The task: For this exercise, please find the lines in the entries that include the word "agent" and copy them.

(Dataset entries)
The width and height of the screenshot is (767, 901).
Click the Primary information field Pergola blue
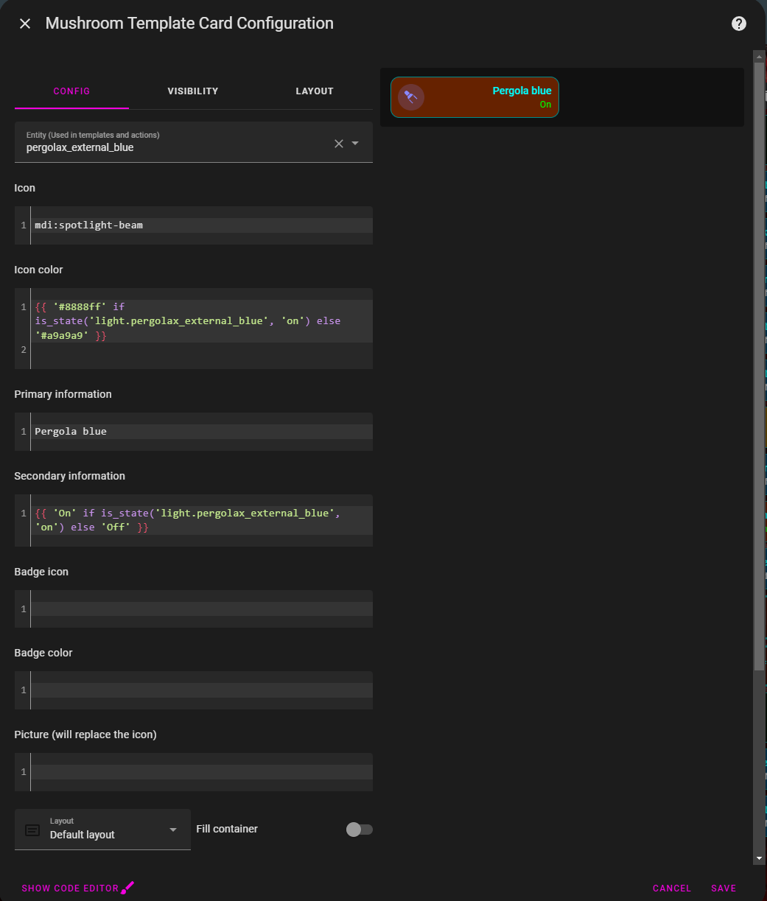[199, 432]
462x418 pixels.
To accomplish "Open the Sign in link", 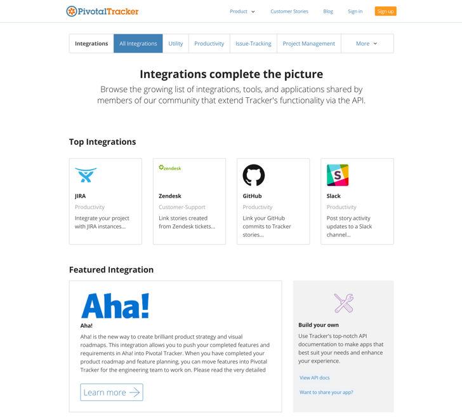I will pos(355,11).
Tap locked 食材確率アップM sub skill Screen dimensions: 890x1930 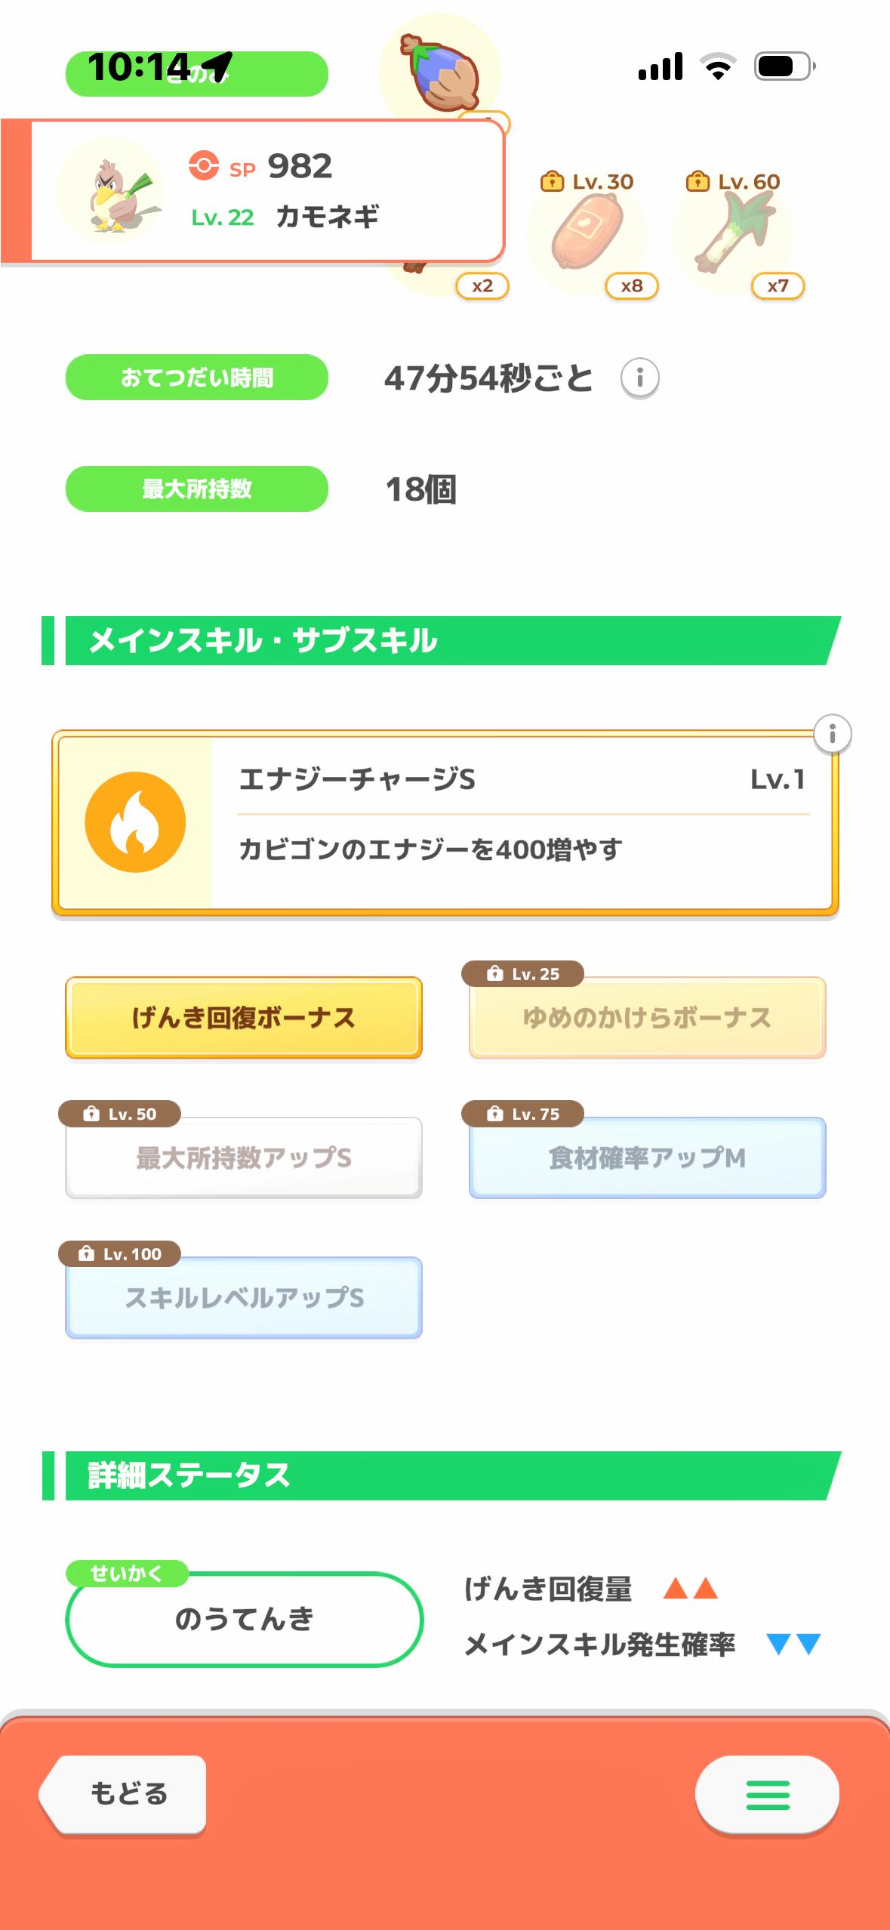click(647, 1158)
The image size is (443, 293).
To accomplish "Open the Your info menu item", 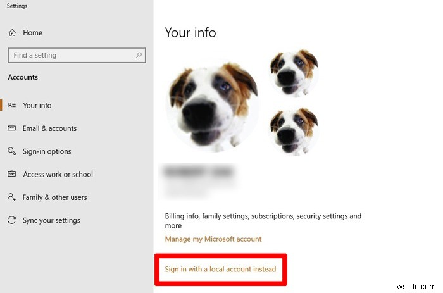I will click(37, 105).
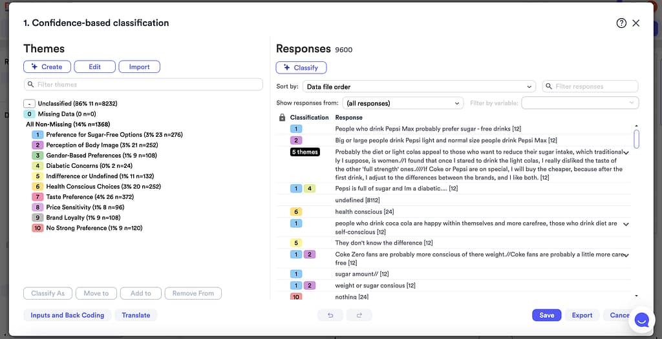662x339 pixels.
Task: Select the Diabetic Concerns theme
Action: tap(72, 166)
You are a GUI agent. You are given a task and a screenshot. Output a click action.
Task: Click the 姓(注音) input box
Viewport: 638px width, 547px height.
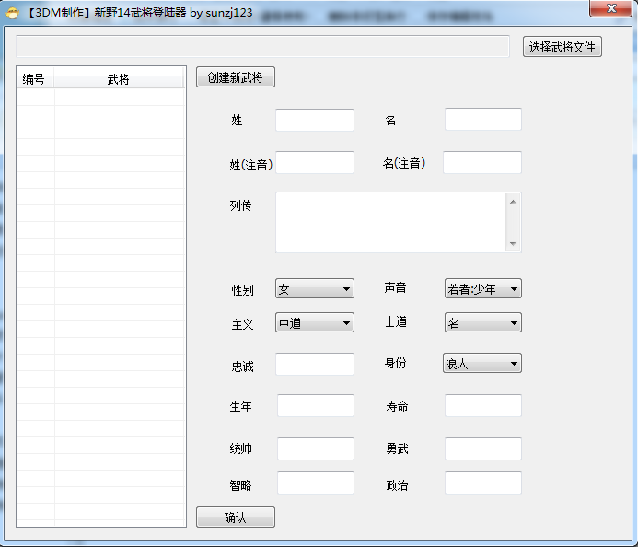[x=314, y=163]
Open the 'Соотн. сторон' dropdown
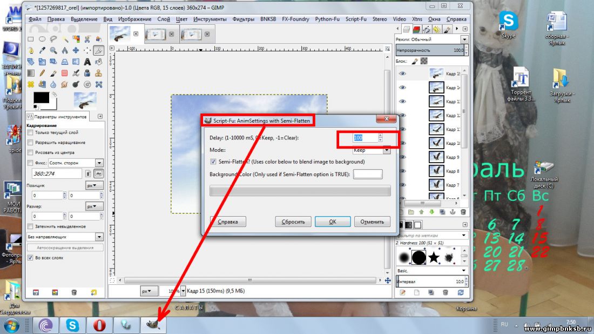This screenshot has height=334, width=594. [99, 163]
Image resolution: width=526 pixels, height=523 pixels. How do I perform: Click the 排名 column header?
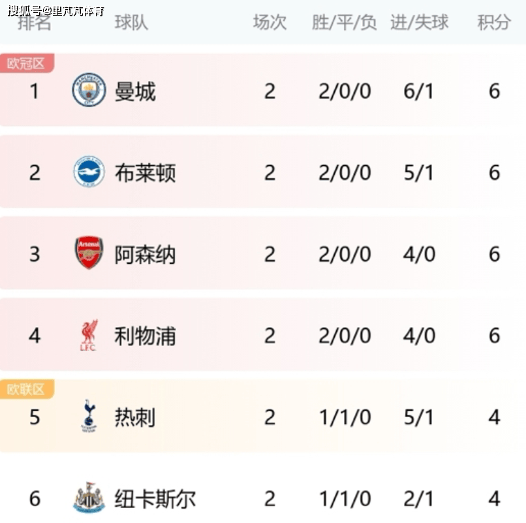(x=34, y=22)
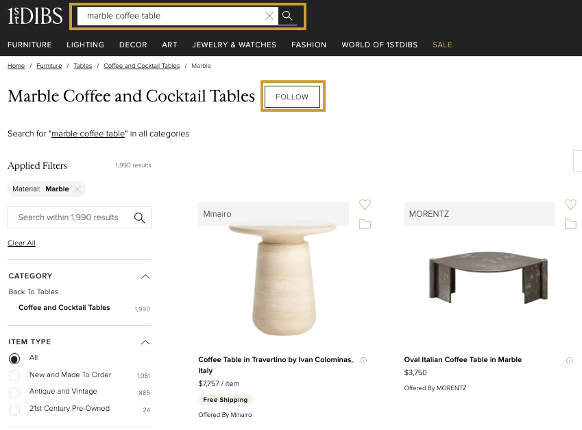The image size is (582, 430).
Task: Select the 21st Century Pre-Owned radio
Action: (14, 410)

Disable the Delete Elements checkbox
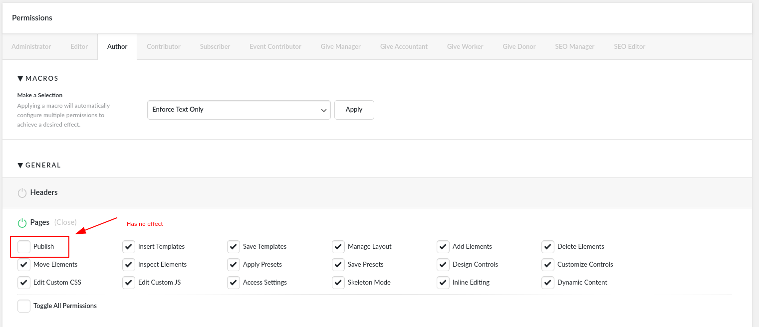tap(548, 247)
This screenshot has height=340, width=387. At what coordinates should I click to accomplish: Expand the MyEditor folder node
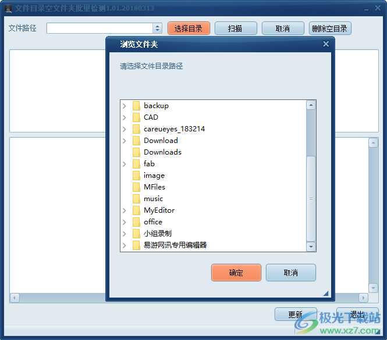(x=125, y=210)
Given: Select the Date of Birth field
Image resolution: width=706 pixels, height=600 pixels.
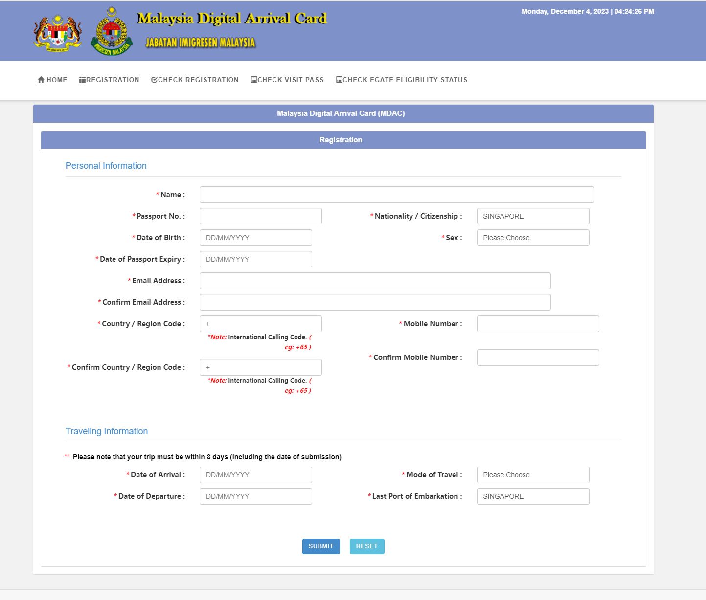Looking at the screenshot, I should click(255, 238).
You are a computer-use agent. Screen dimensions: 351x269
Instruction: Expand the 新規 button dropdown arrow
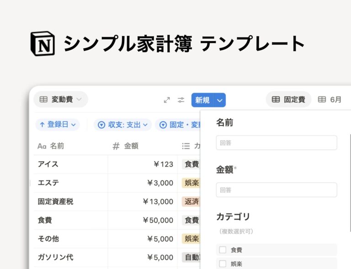[x=220, y=100]
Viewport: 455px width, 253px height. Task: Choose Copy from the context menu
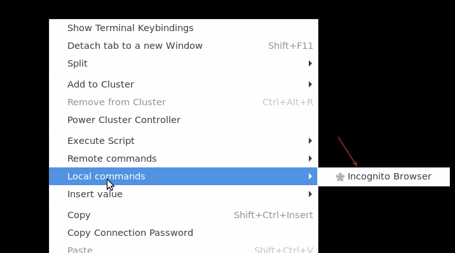(x=184, y=215)
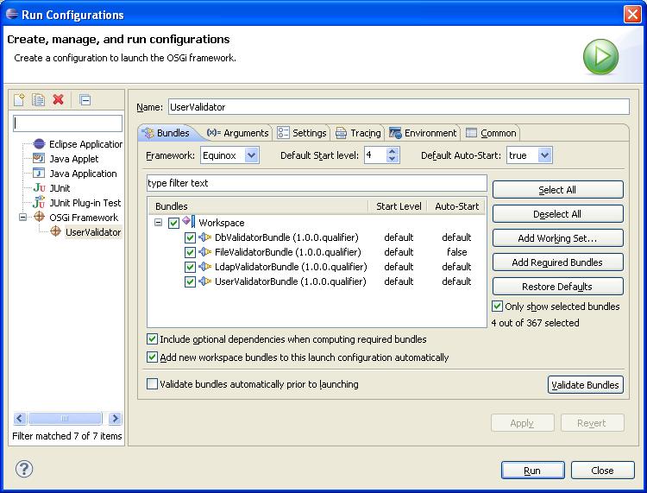Select the Eclipse Application configuration type

click(85, 144)
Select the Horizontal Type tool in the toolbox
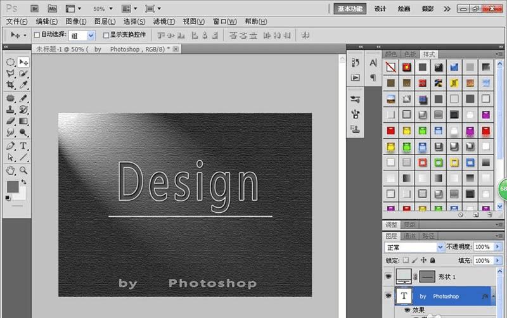507x318 pixels. 23,146
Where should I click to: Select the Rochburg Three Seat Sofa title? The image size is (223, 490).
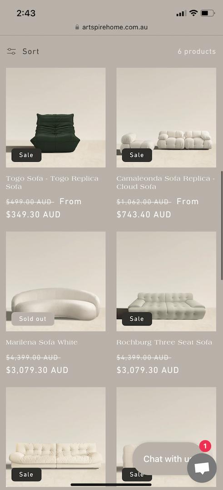(164, 343)
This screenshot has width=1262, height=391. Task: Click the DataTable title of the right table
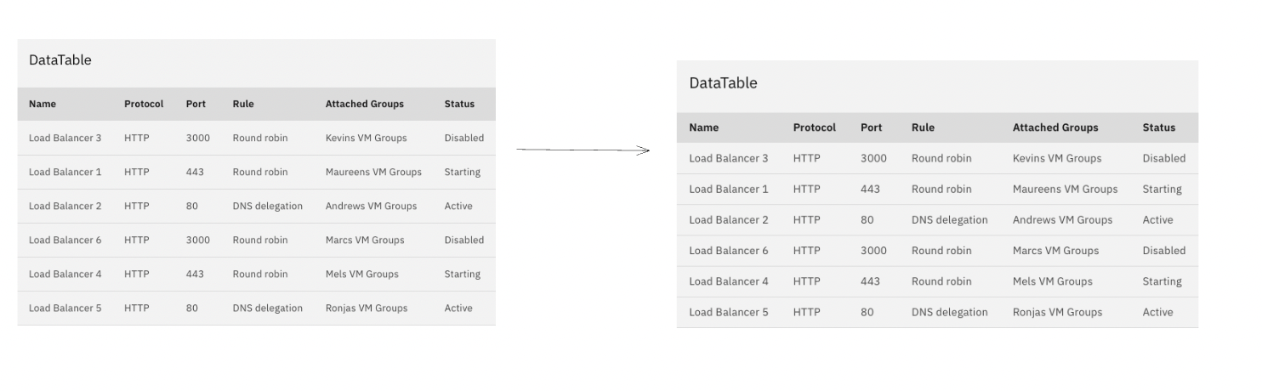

Solution for this problem:
You are a GUI agent. You are given a task and a screenshot. Output a click action.
You are a computer-use agent. Screen dimensions: 351x269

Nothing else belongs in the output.